Preface
Structure and Scope of the Foreign Relations Series
This volume documents the Carter administration’s formation of U.S. policy toward the Middle East region, with particular attention paid to strategic interests in the Gulf, the Indian Ocean region, Arabian Peninsula states, and Iraq. The volume is best read in conjunction with other volumes in the subseries, in order to understand the breadth and scope of U.S. relations throughout the Middle East region. The most important of these volumes include: Foreign Relations, 1977–1980, vol. VIII, Arab-Israeli Dispute, January 1977–August 1978; Foreign Relations, 1977–1980, vol. IX, Arab-Israeli Dispute, August 1978–December 1980; Foreign Relations, 1977–1980, vol. 1977–1980, vol. X, Iran: Revolution, January 1977–November 1979; and Foreign Relations, 1977–1980, vol. XI, Part 1 and Part 2, Iran: Hostage Crisis, November 1979–January 1981. Documentation on oil and energy issues is in Foreign Relations, 1969–1976, vol. XXXVII, Energy Crisis, 1974–1980. For U.S. bilateral relations with Iraq in the last 6 months of 1980, see Foreign Relations, 1981–1988, vol. XX, Iran; Iraq, April 1980–January 1985.
Focus of Research and Principles of Selection for Foreign Relations, 1977–1980, Volume XVIII
This volume represents the range of diplomatic and political issues that affected the Carter administration’s policies toward the Middle East and Indian Ocean region as well as bilateral relations with the Arabian Peninsula states and Iraq. Additionally, the challenges to U.S. interests created by the shifting strategic balance in Southwest Asia provide a common thread that runs through all of the compilations in the volume.
To a significant extent, Carter and his advisers viewed their situation in the Middle East through a Cold War lens. From the outset, the administration focused its essential policy toward the region on strengthening relations with U.S. partners like Saudi Arabia, cultivating new relationships with the recently independent Gulf states, and reestablishing relations with states like the Yemen Arab Republic and Iraq. At the same time, the administration sought to manage and mitigate Soviet influence in the region both diplomatically in the case of the 1977–1978 Indian Ocean arms control talks and militarily in support of the Yemen Arab Republic and Saudi Arabia against perceived threats from Soviet-backed states like the People’s Democratic Republic of Yemen.
[Page X]In 1979, however, two events prompted the administration to dramatically raise its strategic engagement in the region. The end of the Shah of Iran’s rule in February and the Soviet invasion of Afghanistan in December pushed U.S. policymakers to seek a new security framework centered on the Gulf. Although some officials, like Assistant to the President for National Security Affairs Zbigniew Brzezinski, had long pushed for the creation of a Rapid Deployment Force in the Gulf region, the events of 1979 highlighted the need for a more robust U.S. military capacity to meet the challenges of the new security environment as well as future threats across Southwest Asia and the northern arc of the Indian Ocean. Carter articulated this new imperative in his January 1980 State of the Union Address, in which he held that the United States would use military force to protect its interests in the Middle East. This position became known popularly as the “Carter Doctrine.”

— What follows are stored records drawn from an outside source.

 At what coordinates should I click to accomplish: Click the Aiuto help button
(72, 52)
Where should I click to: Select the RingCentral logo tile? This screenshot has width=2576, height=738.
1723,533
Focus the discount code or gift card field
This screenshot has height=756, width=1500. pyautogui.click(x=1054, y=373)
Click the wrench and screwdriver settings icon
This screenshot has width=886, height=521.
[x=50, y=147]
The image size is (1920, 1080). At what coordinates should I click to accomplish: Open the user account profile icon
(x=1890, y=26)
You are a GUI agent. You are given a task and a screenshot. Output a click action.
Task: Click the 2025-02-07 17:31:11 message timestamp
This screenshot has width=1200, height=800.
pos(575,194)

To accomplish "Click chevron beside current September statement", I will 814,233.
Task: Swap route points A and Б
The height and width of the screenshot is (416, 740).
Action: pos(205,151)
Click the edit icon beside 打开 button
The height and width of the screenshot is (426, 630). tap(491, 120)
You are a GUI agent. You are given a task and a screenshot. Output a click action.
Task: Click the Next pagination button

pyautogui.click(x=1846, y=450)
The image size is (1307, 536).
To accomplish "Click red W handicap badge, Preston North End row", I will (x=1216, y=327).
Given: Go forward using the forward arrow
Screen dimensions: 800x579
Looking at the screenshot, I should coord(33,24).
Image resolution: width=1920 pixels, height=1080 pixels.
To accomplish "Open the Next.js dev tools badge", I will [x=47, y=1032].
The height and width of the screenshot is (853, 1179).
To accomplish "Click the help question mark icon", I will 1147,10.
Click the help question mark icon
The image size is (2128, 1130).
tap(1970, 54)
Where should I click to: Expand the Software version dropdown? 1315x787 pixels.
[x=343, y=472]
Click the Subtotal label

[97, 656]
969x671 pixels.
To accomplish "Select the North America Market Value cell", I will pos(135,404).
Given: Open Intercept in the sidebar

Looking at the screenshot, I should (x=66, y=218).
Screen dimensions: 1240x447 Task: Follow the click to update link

The new regional challenges which emerged led the administration to abandon some earlier goals and refocus its energies on others. In the Indian Ocean, the United States abandoned its demilitarization dialogue with the Soviet Union. With the loss of its military proxy in Iran and with Soviet forces on the ground in Afghanistan, Carter and his foreign policy advisers began to view the Indian Ocean as a vital staging area for U.S. regional deterrence efforts. In the same vein, the drive to increase U.S. military presence in Southwest Asia, which after March 1980 took form as the Rapid Deployment Joint Task Force, prompted Washington to seek access and basing rights across the region.
Acknowledgements
The editor wishes to acknowledge the assistance of officials at the Carter Library, Atlanta, Georgia, especially Ceri McCarron and James Yancey. Special thanks are due to the Historical Staff of the Central Intelligence Agency, who were extremely helpful in arranging full access to the files of the Central Intelligence Agency. The editor would like to also thank Sandy Meagher, for her valuable assistance in expediting the use of Department of Defense files.
Kelly M. McFarland, Richard Moss, and Craig Daigle collected documentation for this volume and Kelly M. McFarland selected and edited it, under the supervision of Adam Howard, then Chief of the Middle East and Africa Division, and the direction of Susan C. Weetman, the former General Editor of the series. Adam Howard and Kristin Ahlberg reviewed the volume. Chris Tudda coordinated the declassification review, under the supervision of Carl Ashley, Chief of the Declassification Division. Stephanie Eckroth and Rita Baker did the copy and technical editing. Do Mi Stauber Indexing Service prepared the index.